The college hoops fan's view of the 2025 NBA Draft: Part Two
Thoughts on every pick from Thursday's strange second round
Every preview of Thursday night’s second round dwelled on the historically weak remaining talent pool, another downstream effect of the NIL era: Many top college players-slash-marginal pro prospects would rather max their NIL earning years before they risk flaming out on a non-guaranteed second-round contract. Guys no longer jump for the hell of it. Decisions are almost always reasonable.
It was yet another way NIL, and by extension the transfer portal, rhetorically loom over the entire basketball landscape. It’s not just college anymore.
Not that those previews were wrong. Thursday’s second round did feel strangely quiet — even eerie. There were a few exciting moments (Javon Small’s grandpa being the proudest person in human history was sweet) and a few selections we wholeheartedly believe everyone will regret passing on in five years’ time (namely: Alijah Martin, Tyrese Procter, more on which below). But the procession was otherwise perfunctory. Or maybe we just missed Kendrick Perkins?
Some of that vibe was just the nature second round. It’s never as exciting, obviously, especially when all of the buzzy energy of the first round is contained to its own night.
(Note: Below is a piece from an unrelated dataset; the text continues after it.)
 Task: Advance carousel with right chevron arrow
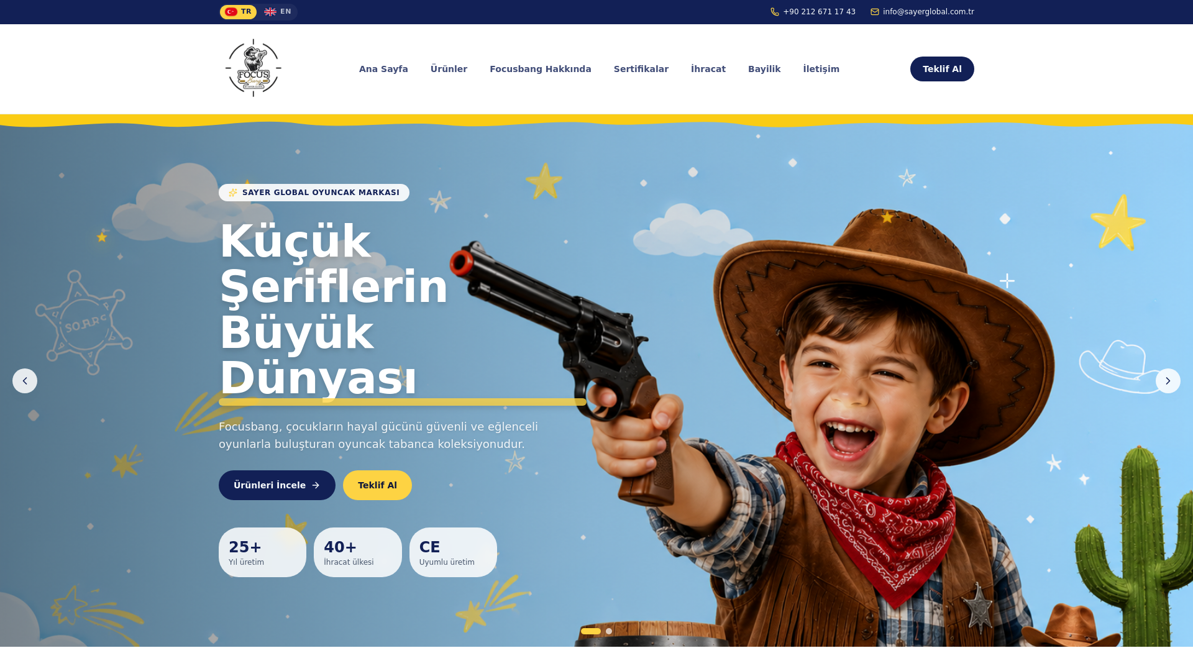click(1168, 381)
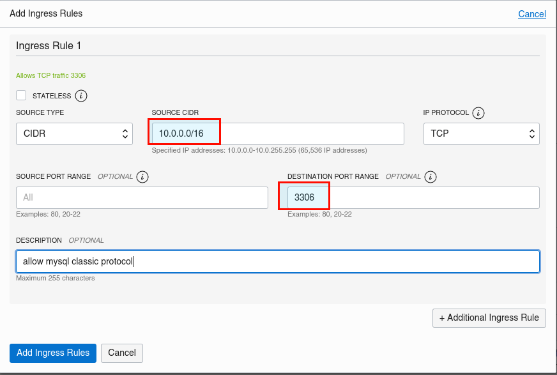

Still, you could feel the absence of players who might have been here a few years ago: Darrion Williams, Boogie Fland, Ja’Kobi Gillespie, Yaxel Lendeborg, and many more — great college players who once would have flung themselves onto the only conceivable path to earning money from their basketball talents. Instead, they’ll be playing college basketball in 2025. It’s great news for us … even if it made Thursday night feel a bit weird.
Either way, like yesterday, below are thoughts on every pick of the 2025 NBA draft. We really do think Alijah Martin is going to be good.
No. 31: Rasheer Fleming, Minnesota Timberwolves (traded to the Phoenix Suns)
Fleming is a fun counterpoint to the preceding narrative.
Amid NIL’s moment of rhetorical dominance, Fleming is a throwback: He came to St. Joe’s as a mostly unknown recruit — his other offers were Temple, Siena, St. Francis (PA) and Albany — scuffled a bit as a freshman, and then broke out as a dynamic sophomore. Players with Fleming’s size, interior finishing, efficiency rates, and perimeter shooting get noticed; NBA scouts paid attention, and plenty of monied high-major coaching staffs did, too. But instead of maxing out his value on the open market or jumping into the draft too early, Fleming went back to St. Joe’s for a third season — by far his best.
Now he’s on an NBA roster.
There is nothing morally wrong with players transferring teams and getting their money, but it has become so common lately that people sometimes talk like every talented college veteran has played for four different schools. The great fundamental strength of the college game remains the largeness of its tent: You can play fast. You can play slow. You can go nuts in the portal. You can develop from within. Flemings are rarer now, sure. But they are far from extinct.
No. 32: Noah Penda, Boston Celtics (traded to the Orlando Magic)
We’ll punt here, as we will with most other international prospects — we haven’t seen the kids play, this is a college basketball newsletter in the US of A, etc. etc. But really quickly: What are they putting in the water in France? Why does every French NBA prospect have the wingspan of an Airbus? Is all the nuclear power stretching people’s skeletons? There’s Victor Wembanyama, obviously. But even the 6-foot-7 Penda, a second-round flyer the up-and-coming Magic will hope can maybe stretch the floor, has a 7-foot wingspan! What the hell is that?
No. 33: Sion James, Charlotte Hornets
No. 34: Ryan Kalkbrenner, Charlotte Hornets
Let’s take these back-to-back picks together, not only because they both went to the Hornets, but because the selections are of a piece: these are, arguably, the best defenders at their respective positions in the draft.
Note the “arguably.” Khaman Maluach has a very real chance to be an elite NBA rim protector eventually, beyond anything Kalbrenner has the chance to become. But right now? Kalkbrenner is already dominant the rim, and has been forever. He was the primary reason Creighton ranked an average of 16th in Division I in opponent two-point field goal percentage for the past four seasons. (They did this while never ranking worse than fourth in opponent free throw rate, by the way: Kalkbrenner destroyed good looks while basically never fouling.) His movement in space and ball-screen coverage could be an issue in the NBA, though it improved later in his Creighton tenure, and his ability to do more than finish lobs around the rim is anyone’s guess. But if you want a really tall dude to come in for a few minutes per game and shut off easy looks at the rim, well, Kalkbrenner can do that as soon as tomorrow.
Sion James is similar. Whatever he lacks in offensive guile he more than makes up for in defensive strength. You could imagine James finding his place in the league the same way Lu Dort (or, to a less personally abrasive extent, Dillon Brooks) first did: By being so useful against opposing guards the offense stuff didn’t really matter. The Hornets have a weird roster, but if they wanted to add size and bench defense, they managed to do that in the span of 10 minutes Thursday night.